WHAT YOU HAVE TO DO -
Return, from the listing below, every line that includes "agent".

SUPPLIED ENTRIES -
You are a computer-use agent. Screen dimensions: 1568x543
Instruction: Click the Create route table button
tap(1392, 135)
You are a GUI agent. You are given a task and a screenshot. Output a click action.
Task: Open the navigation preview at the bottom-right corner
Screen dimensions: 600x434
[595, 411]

...

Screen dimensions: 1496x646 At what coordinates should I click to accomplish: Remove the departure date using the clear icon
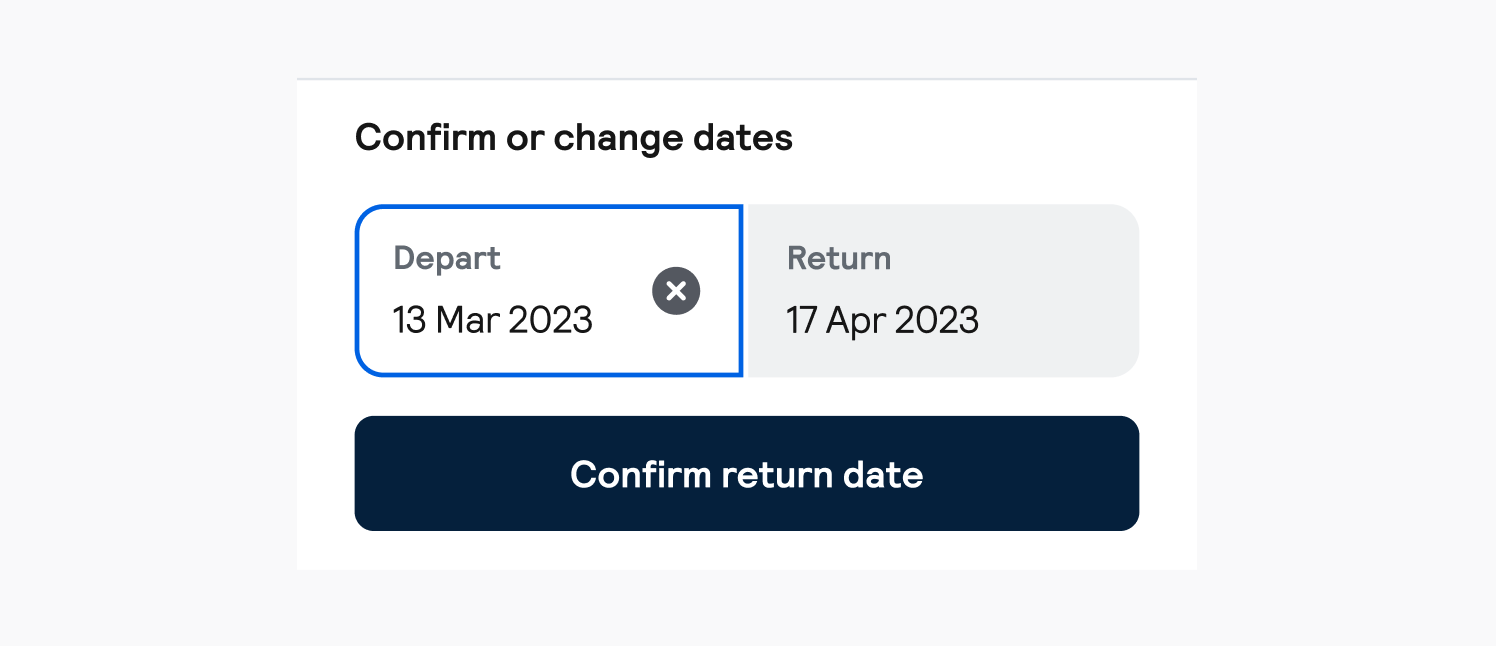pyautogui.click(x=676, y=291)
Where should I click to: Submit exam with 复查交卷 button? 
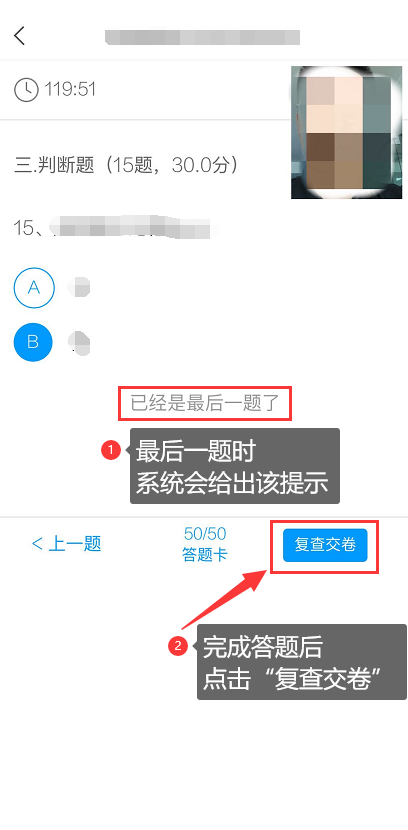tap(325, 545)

ANSWER SPACE -
You are a computer-use agent. Screen dimensions: 1568x543
You are a GUI agent. You are given a task and a screenshot. Output a click action.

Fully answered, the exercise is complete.